» Direction: Output the records below exactly as they appear, covering only the stretch from the line containing "Tap callout number 26" through the line containing "Tap callout number 27", both included.

» Available data:
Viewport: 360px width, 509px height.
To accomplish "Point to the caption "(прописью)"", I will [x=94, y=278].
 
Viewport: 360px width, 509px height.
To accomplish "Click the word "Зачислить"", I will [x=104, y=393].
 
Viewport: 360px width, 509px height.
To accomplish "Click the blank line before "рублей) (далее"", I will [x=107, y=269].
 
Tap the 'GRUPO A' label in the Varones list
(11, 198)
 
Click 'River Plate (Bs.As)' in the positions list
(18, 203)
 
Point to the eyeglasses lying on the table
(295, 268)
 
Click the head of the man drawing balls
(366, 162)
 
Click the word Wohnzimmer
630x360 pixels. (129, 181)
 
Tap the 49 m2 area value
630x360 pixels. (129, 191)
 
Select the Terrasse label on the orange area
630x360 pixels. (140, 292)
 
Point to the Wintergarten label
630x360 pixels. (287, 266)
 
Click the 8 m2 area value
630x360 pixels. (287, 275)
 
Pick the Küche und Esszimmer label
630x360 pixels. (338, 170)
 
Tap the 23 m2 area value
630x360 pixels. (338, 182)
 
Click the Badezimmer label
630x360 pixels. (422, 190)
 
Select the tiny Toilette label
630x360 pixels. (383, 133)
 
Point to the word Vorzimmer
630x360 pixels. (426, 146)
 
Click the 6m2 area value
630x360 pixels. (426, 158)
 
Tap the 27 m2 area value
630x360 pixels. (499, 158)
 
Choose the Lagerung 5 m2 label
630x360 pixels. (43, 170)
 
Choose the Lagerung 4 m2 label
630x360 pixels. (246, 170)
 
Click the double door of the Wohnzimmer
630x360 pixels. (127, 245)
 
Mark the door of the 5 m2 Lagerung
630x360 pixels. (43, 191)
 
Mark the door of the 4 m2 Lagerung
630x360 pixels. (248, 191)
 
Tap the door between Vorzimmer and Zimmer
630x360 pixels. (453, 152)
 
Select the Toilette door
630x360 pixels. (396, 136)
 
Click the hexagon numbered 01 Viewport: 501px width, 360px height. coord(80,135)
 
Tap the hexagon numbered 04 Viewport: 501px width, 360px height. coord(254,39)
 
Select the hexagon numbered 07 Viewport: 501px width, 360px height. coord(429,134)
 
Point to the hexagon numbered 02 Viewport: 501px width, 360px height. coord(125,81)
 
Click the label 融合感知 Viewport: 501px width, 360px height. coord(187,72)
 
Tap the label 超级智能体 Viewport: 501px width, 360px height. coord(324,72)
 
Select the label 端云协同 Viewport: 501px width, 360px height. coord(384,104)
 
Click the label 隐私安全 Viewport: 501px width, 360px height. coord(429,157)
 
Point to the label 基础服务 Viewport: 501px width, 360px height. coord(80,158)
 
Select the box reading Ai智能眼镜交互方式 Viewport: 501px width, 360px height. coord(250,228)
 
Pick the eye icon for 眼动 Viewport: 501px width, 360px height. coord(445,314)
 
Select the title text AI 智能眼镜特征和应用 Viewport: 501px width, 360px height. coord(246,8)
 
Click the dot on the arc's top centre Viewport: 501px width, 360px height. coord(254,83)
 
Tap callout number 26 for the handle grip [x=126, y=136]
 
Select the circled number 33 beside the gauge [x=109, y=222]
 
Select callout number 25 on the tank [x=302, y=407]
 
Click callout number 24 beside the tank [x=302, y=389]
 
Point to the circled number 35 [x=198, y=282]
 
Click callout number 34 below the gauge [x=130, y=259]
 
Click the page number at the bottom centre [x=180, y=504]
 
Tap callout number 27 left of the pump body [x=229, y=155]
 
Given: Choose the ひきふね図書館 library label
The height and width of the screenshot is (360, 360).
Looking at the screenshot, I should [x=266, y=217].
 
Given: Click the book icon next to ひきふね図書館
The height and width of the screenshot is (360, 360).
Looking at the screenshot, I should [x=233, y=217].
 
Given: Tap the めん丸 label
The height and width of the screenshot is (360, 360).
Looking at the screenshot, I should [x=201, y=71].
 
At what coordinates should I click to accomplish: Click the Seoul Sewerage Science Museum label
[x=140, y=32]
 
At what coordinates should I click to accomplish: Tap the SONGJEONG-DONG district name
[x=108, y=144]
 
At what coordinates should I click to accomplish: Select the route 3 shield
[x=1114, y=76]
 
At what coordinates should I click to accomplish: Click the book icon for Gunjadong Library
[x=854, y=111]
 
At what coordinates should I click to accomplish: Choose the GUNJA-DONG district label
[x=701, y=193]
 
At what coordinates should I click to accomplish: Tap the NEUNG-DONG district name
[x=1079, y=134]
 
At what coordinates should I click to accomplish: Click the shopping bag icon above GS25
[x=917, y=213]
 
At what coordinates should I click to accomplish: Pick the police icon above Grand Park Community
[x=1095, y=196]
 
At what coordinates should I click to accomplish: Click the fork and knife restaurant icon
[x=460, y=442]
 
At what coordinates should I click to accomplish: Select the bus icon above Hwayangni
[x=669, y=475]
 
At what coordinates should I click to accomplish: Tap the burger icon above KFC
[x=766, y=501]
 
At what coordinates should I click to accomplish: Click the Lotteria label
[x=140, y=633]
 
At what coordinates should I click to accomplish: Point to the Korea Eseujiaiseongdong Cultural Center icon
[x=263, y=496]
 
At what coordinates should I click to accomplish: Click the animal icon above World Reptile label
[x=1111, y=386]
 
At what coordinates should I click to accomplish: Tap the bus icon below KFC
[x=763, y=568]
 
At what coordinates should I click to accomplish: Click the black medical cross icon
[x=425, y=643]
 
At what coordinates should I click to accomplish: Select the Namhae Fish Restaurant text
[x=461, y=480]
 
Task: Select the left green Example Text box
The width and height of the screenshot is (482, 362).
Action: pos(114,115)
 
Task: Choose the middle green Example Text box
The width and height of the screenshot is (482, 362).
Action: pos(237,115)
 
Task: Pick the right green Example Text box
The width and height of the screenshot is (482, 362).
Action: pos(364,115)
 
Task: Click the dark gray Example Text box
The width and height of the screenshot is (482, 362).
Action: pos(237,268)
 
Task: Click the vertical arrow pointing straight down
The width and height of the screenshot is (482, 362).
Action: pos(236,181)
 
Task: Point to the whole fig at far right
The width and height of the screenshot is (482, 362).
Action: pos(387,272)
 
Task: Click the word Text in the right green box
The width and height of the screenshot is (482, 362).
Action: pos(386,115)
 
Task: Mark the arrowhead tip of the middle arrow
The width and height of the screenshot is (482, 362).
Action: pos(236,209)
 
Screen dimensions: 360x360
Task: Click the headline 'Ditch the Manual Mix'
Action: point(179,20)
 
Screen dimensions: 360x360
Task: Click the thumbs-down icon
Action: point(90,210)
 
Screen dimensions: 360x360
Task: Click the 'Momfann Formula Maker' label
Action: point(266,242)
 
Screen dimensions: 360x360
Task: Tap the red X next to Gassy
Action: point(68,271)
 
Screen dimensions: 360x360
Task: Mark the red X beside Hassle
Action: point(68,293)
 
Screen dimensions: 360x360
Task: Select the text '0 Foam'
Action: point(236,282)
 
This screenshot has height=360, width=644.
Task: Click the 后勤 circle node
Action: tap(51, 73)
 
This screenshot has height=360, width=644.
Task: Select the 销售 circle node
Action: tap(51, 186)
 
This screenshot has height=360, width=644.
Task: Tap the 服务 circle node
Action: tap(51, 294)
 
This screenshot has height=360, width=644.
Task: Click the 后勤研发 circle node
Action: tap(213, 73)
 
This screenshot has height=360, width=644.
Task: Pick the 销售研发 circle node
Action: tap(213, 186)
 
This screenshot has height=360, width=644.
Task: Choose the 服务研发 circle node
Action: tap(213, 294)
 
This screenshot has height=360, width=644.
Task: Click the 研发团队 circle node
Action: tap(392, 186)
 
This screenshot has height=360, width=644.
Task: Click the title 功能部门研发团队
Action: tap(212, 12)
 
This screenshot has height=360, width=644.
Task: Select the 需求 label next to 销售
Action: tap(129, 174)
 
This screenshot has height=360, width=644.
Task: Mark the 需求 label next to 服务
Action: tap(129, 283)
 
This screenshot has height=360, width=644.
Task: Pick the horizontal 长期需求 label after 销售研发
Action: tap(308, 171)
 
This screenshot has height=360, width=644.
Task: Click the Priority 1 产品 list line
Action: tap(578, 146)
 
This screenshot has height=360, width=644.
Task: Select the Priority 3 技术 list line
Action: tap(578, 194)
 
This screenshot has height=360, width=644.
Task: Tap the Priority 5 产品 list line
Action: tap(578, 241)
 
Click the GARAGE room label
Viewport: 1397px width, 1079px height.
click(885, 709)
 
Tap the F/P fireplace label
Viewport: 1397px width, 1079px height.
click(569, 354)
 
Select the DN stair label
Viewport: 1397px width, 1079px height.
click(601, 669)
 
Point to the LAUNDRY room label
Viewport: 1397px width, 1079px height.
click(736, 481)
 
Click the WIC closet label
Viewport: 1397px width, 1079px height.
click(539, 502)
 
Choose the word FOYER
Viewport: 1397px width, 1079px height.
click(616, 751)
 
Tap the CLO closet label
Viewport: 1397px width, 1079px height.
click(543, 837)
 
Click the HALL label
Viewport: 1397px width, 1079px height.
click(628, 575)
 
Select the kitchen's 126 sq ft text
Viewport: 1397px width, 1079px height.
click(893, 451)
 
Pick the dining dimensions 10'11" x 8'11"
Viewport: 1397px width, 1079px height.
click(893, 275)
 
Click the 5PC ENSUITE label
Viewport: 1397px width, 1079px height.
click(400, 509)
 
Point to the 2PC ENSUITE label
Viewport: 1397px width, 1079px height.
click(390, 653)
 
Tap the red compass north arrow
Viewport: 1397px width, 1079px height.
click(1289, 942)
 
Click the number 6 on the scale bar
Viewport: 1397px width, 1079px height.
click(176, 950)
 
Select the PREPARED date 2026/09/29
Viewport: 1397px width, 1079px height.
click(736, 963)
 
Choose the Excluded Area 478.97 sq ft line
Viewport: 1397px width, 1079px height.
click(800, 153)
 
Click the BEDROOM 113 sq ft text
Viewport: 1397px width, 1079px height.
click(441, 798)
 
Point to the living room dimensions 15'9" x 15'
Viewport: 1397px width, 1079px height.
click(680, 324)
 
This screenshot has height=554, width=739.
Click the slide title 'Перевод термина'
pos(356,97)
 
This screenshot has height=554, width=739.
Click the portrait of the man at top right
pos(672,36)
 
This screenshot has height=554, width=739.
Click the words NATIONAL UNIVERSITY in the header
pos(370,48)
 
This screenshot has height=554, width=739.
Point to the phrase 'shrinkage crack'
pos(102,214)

» Task output:
Tap callout number 26 for the handle grip [x=126, y=136]
 
Select the circled number 33 beside the gauge [x=109, y=222]
 
Select callout number 25 on the tank [x=302, y=407]
 
Click callout number 24 beside the tank [x=302, y=389]
 
Point to the circled number 35 [x=198, y=282]
 
Click callout number 34 below the gauge [x=130, y=259]
 
Click the page number at the bottom centre [x=180, y=504]
 
Tap callout number 27 left of the pump body [x=229, y=155]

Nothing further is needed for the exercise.